• _About this exercise_
Copy every record exactly as it stands. Leave the pictures out.

[Records excerpted from a collection]

++++

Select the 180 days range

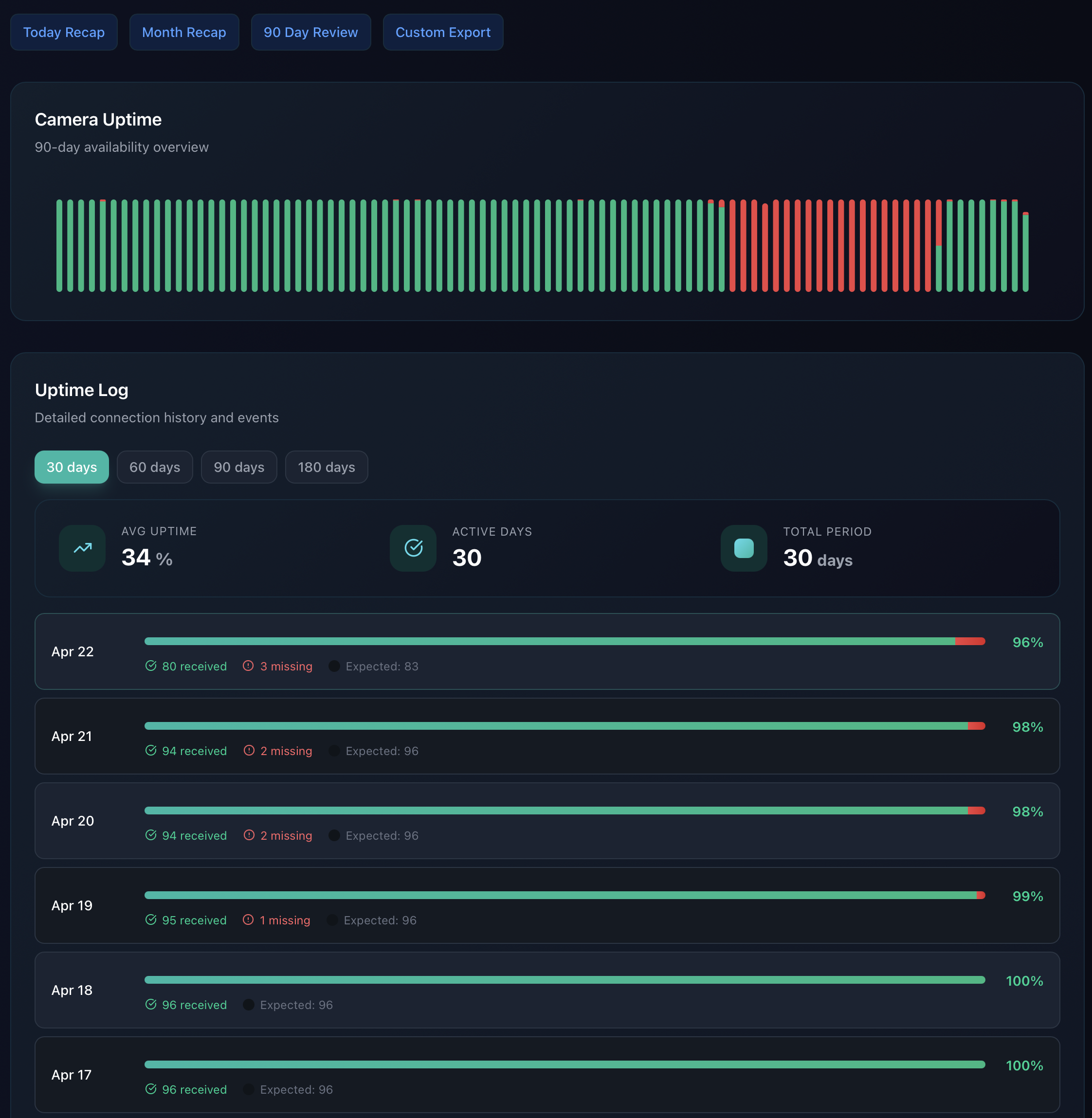327,467
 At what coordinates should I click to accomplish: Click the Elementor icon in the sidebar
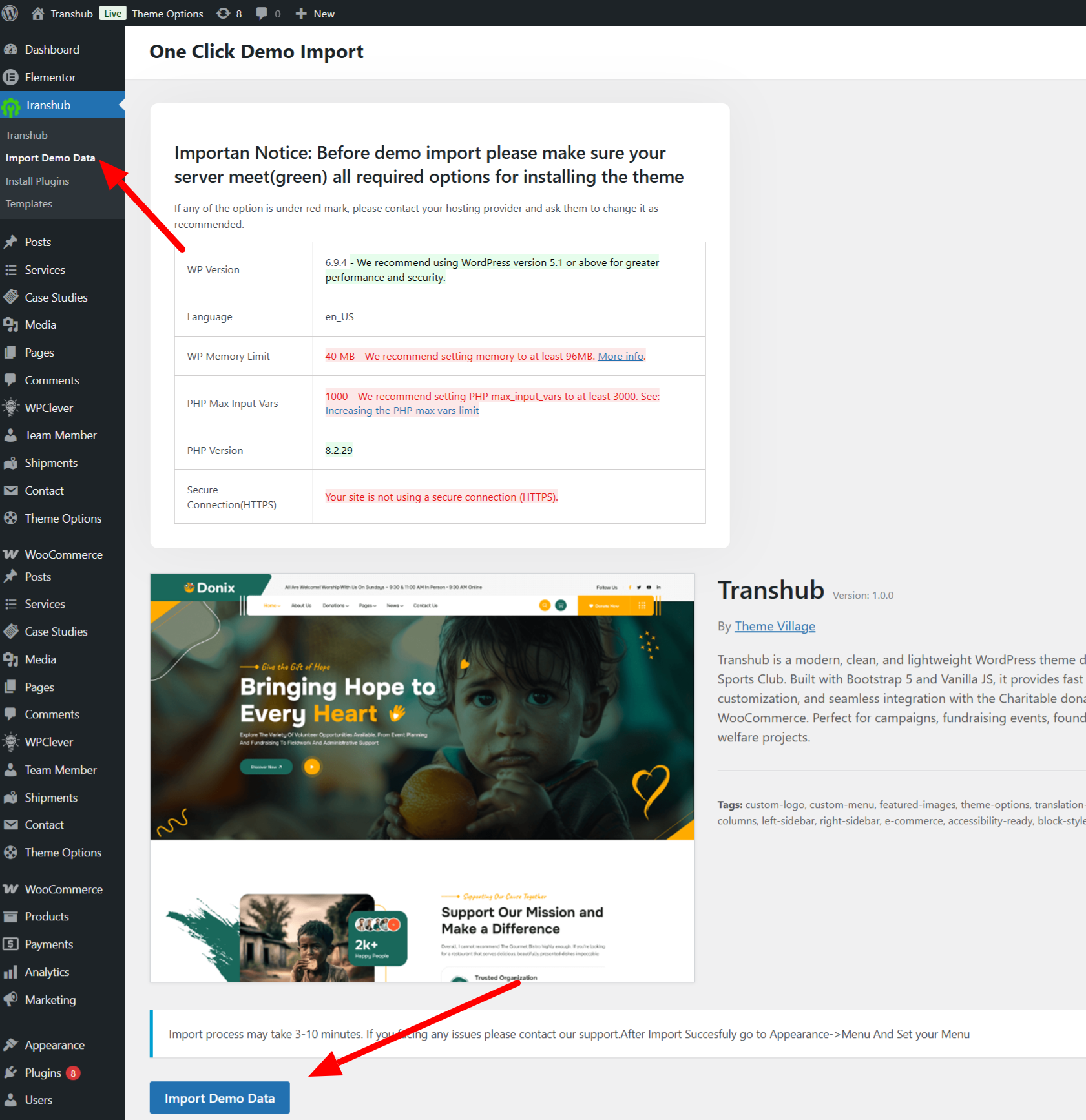(x=12, y=77)
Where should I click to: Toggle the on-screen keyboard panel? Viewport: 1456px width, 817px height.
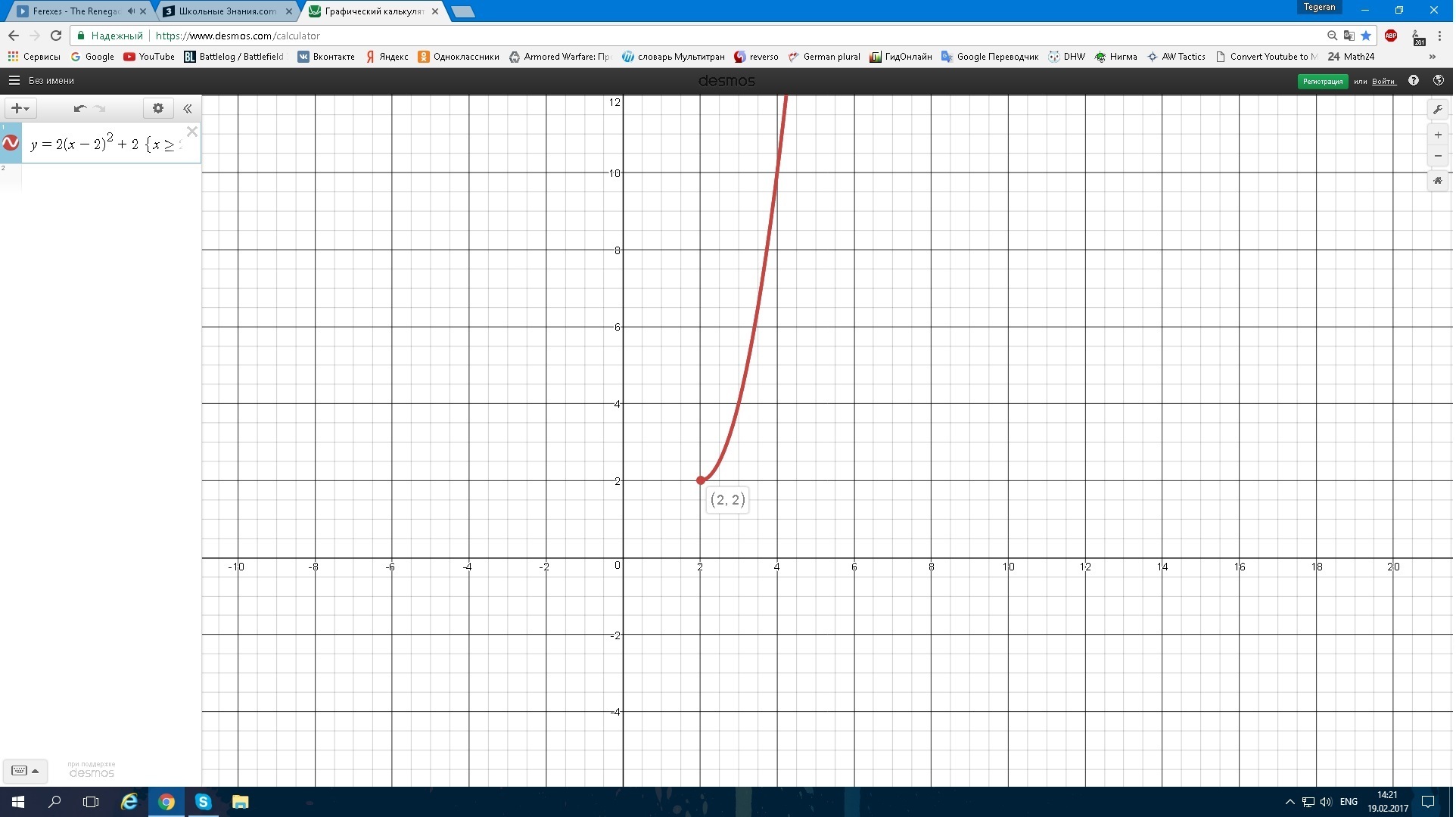click(x=25, y=770)
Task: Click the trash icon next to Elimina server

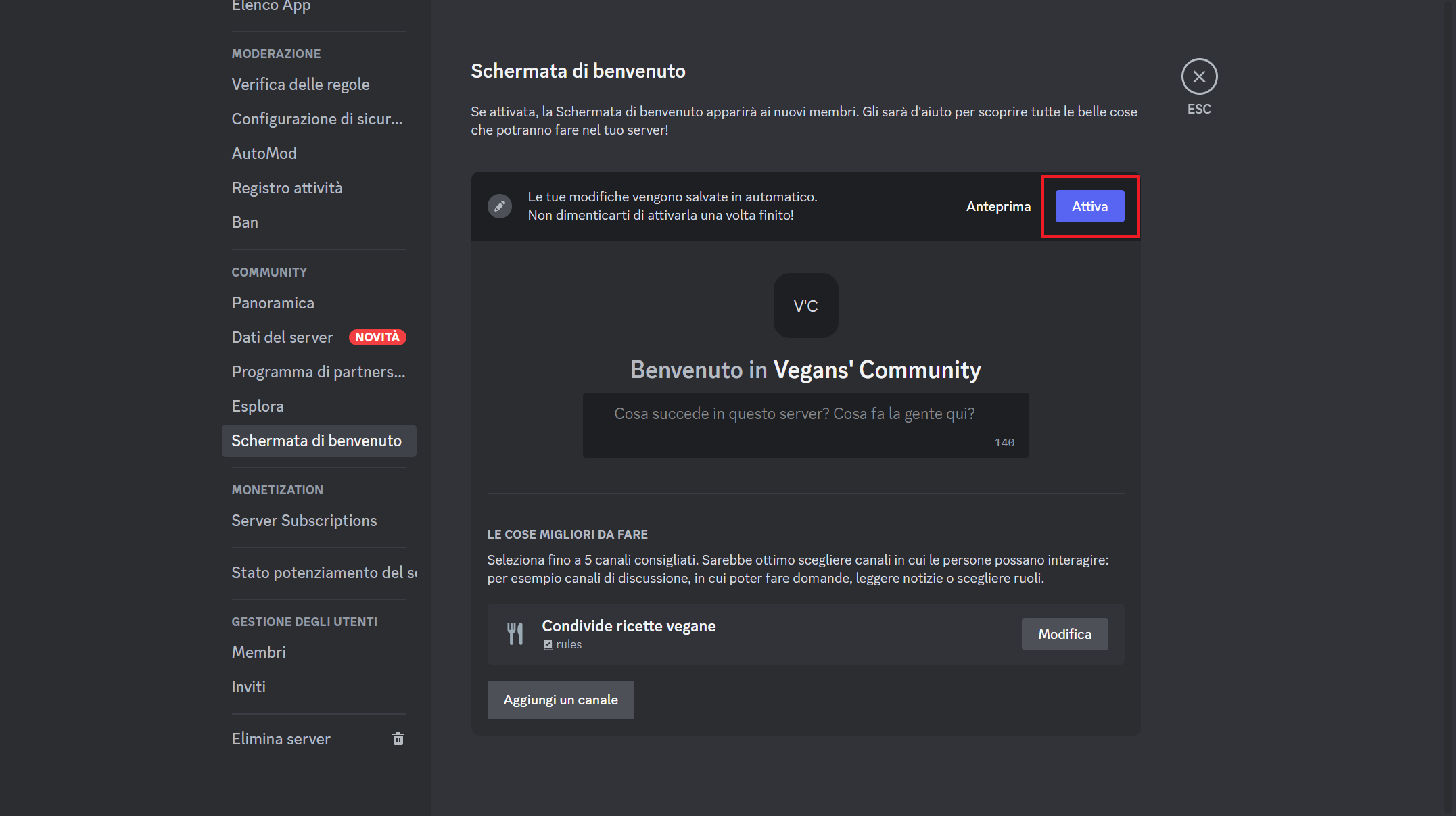Action: [398, 738]
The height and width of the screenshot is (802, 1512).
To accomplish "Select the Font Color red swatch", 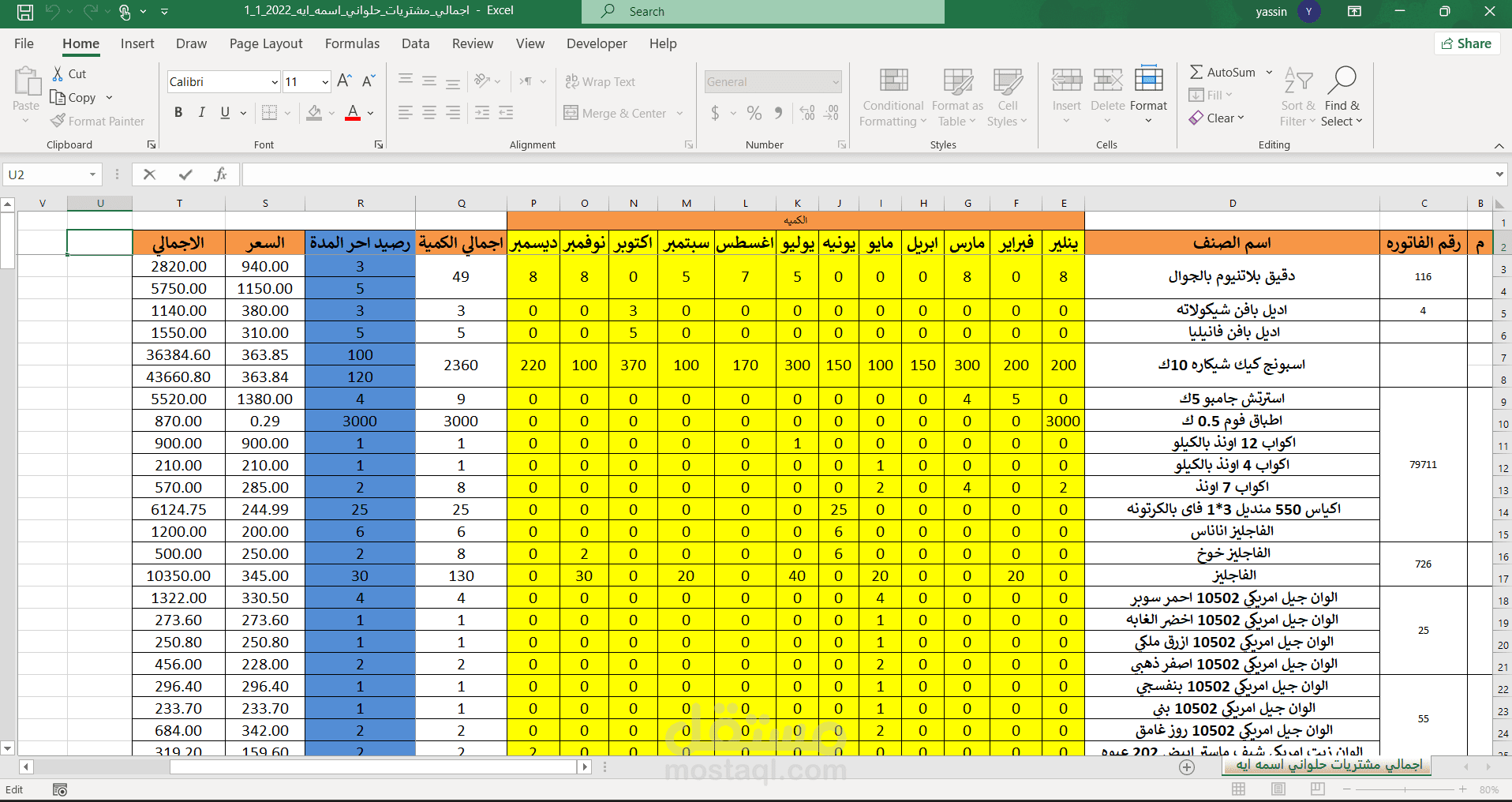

++++

• _Final answer_
Select the 180 days range

327,467
 At what coordinates should I click to accomplish: Click the Elementor icon in the sidebar
(x=12, y=77)
Where should I click to: Toggle the on-screen keyboard panel? Viewport: 1456px width, 817px height.
click(x=25, y=770)
Task: Click the trash icon next to Elimina server

Action: [398, 738]
The height and width of the screenshot is (802, 1512).
To accomplish "Select the Font Color red swatch", 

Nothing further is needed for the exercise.